-- Begin ENTRIES PROVIDED --

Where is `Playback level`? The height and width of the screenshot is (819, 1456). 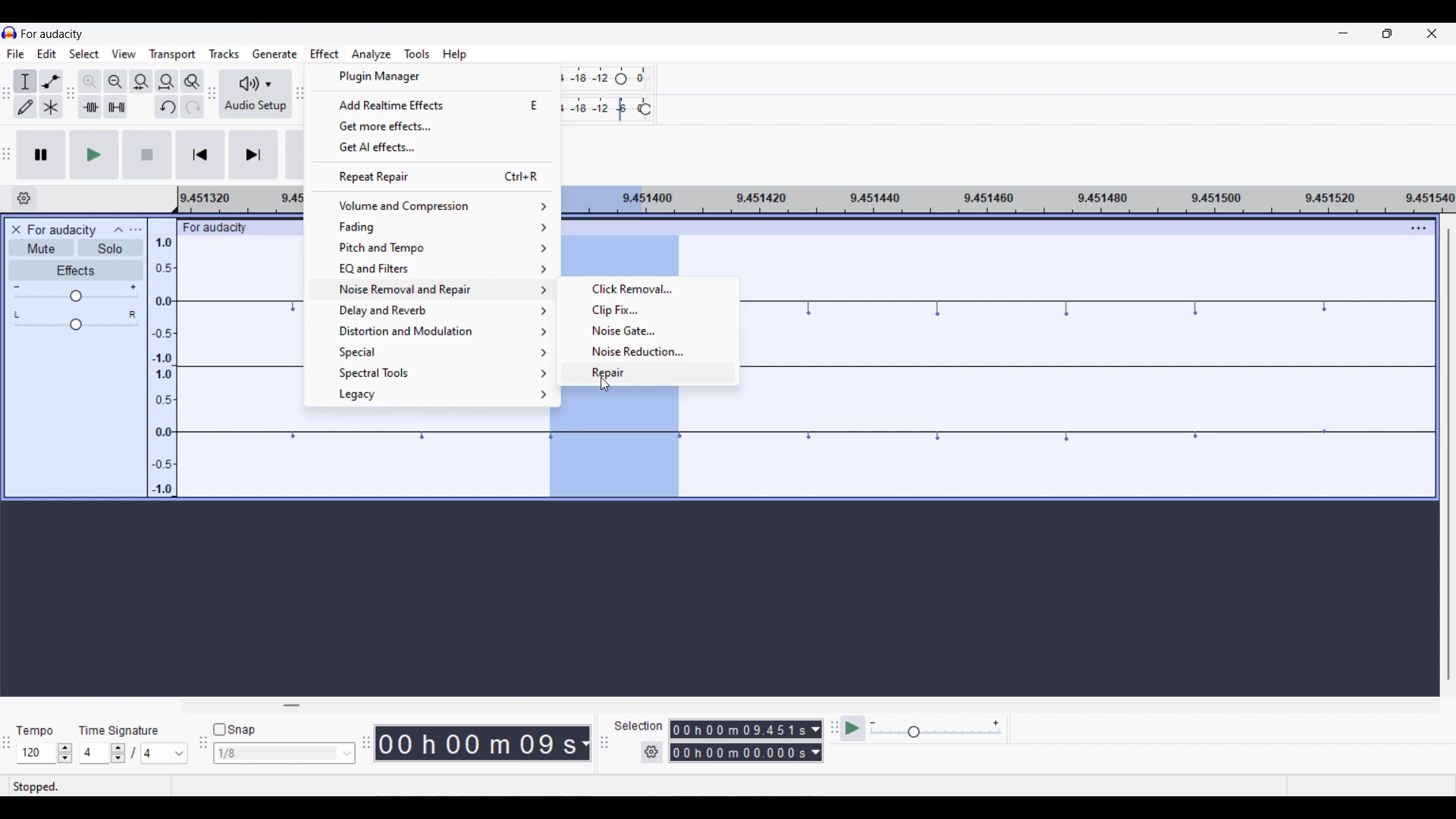
Playback level is located at coordinates (612, 107).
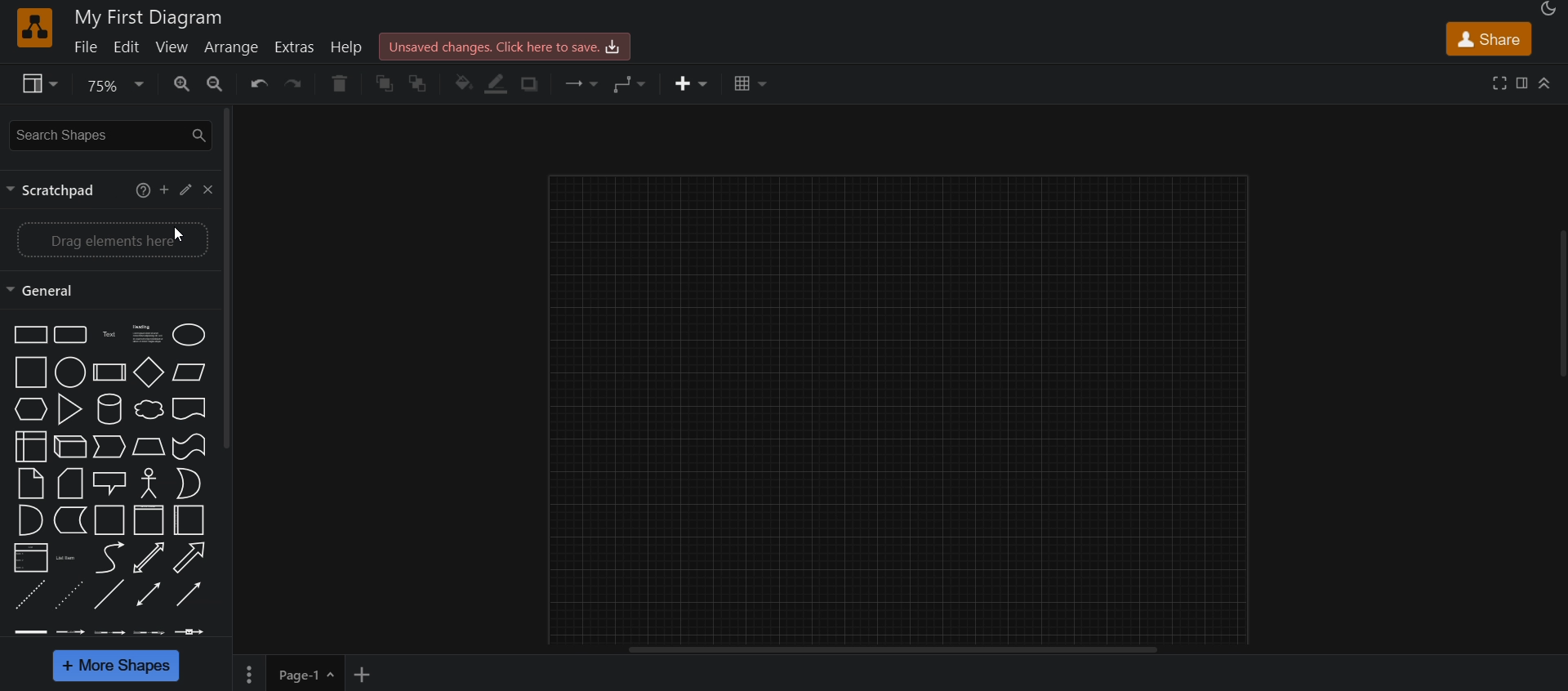 This screenshot has height=691, width=1568. I want to click on more shapes, so click(117, 666).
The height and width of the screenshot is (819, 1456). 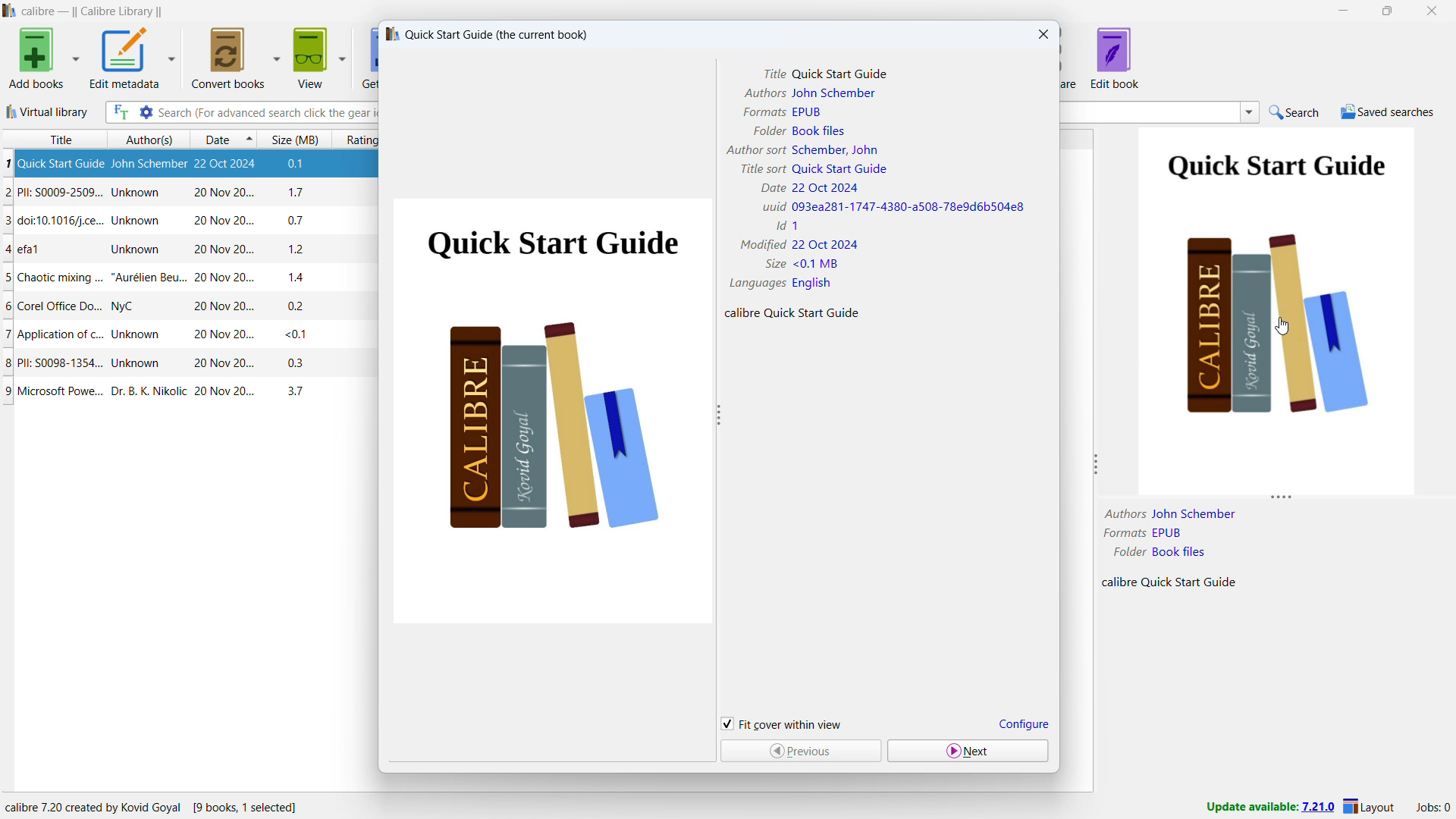 I want to click on 22 Oct 2024, so click(x=825, y=188).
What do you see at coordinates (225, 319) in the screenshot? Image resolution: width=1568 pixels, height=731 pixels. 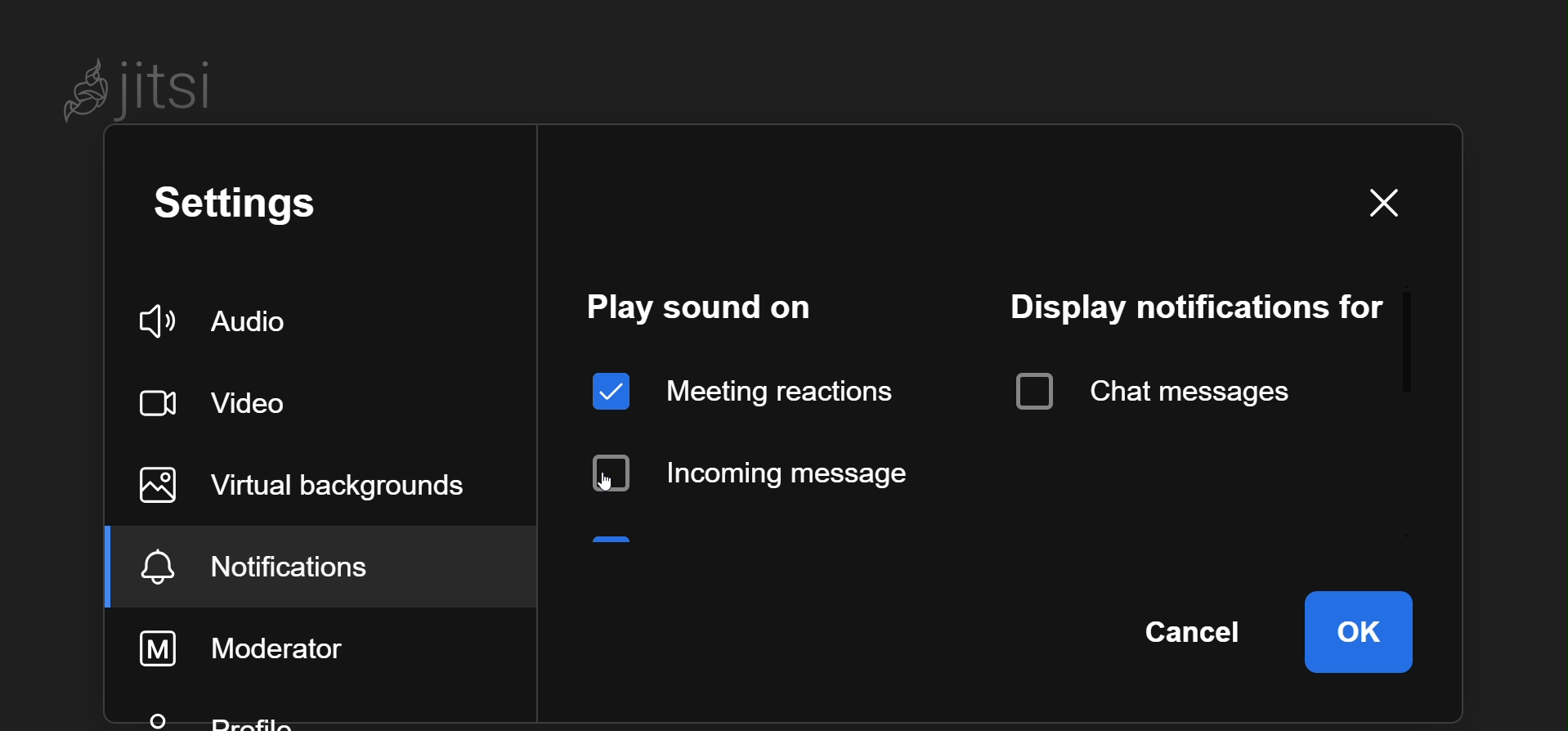 I see `audio` at bounding box center [225, 319].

-- End ENTRIES PROVIDED --

- [STATED TASK]
Copy out word for word the data from its very first line through the line that contains "This screenshot has", with both ends included, and leave the pictures out of your answer.

- [COMPLETE RESPONSE]
Where is `Playback level`? The height and width of the screenshot is (819, 1456). 
Playback level is located at coordinates (612, 107).
 This screenshot has height=691, width=1568. I want to click on more shapes, so click(117, 666).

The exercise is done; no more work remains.